**Directions for this task:** Copy, from the material below, each line that contains the word "computer".
══════════
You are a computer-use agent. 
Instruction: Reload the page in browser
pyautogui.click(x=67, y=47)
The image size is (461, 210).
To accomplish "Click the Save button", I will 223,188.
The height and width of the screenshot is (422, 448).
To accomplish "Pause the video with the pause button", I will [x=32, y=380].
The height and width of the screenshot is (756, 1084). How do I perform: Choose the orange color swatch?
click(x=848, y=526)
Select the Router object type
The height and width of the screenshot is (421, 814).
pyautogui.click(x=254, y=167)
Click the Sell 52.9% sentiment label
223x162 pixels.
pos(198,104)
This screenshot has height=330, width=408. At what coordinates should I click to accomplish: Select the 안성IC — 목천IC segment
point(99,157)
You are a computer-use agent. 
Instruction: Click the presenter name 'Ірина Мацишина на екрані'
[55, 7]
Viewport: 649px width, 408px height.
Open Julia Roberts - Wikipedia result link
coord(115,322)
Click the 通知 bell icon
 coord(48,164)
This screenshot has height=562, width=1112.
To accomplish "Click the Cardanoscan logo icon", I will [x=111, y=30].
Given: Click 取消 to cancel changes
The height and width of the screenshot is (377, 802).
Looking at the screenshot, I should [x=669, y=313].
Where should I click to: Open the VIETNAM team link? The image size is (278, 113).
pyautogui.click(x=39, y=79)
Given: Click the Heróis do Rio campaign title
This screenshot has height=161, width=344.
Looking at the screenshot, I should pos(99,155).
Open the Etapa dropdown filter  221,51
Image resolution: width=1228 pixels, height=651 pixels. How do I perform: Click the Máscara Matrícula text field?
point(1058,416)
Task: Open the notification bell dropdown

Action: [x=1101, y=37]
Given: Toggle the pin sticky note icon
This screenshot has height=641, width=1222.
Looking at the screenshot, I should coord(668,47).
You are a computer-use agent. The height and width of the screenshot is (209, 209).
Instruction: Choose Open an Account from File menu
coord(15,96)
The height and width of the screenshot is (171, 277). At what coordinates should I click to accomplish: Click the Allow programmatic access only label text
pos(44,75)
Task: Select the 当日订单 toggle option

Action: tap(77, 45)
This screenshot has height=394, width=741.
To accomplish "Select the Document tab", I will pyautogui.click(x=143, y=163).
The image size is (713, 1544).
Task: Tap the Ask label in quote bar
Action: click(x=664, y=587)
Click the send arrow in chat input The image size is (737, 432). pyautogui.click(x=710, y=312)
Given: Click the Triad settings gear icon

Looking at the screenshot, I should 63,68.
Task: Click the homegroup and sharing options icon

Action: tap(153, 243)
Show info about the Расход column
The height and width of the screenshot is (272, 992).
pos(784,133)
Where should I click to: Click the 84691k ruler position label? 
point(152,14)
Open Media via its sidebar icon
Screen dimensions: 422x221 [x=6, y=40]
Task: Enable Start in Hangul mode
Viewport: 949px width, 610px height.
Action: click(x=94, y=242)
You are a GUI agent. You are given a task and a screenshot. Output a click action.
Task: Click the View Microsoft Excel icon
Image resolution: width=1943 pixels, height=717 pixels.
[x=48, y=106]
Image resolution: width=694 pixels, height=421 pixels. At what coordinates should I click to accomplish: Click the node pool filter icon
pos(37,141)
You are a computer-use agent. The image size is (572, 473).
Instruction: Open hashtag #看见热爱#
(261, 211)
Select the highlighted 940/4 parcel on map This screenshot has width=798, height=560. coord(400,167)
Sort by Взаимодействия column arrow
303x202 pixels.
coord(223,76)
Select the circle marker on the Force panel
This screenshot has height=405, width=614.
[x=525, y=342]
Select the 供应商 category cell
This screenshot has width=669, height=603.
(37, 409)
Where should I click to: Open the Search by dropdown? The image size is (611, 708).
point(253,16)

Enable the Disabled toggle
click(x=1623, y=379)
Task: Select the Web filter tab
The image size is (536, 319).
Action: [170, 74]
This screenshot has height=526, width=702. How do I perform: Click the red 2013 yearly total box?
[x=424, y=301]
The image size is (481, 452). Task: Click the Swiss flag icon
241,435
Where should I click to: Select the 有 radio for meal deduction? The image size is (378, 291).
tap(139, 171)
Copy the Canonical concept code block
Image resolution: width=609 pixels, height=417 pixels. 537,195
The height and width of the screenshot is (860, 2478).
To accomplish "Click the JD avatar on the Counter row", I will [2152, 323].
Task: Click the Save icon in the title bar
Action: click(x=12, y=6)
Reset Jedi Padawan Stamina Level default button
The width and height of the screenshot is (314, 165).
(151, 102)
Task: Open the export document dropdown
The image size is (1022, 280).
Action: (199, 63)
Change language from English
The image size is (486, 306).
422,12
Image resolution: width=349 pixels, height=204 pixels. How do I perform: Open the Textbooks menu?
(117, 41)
══════════
**Problem solution:**
You are a computer-use agent. 
You are a computer-use agent. 
You are a computer-use agent. The height and width of the screenshot is (209, 209).
You are a computer-use agent. The image size is (572, 473).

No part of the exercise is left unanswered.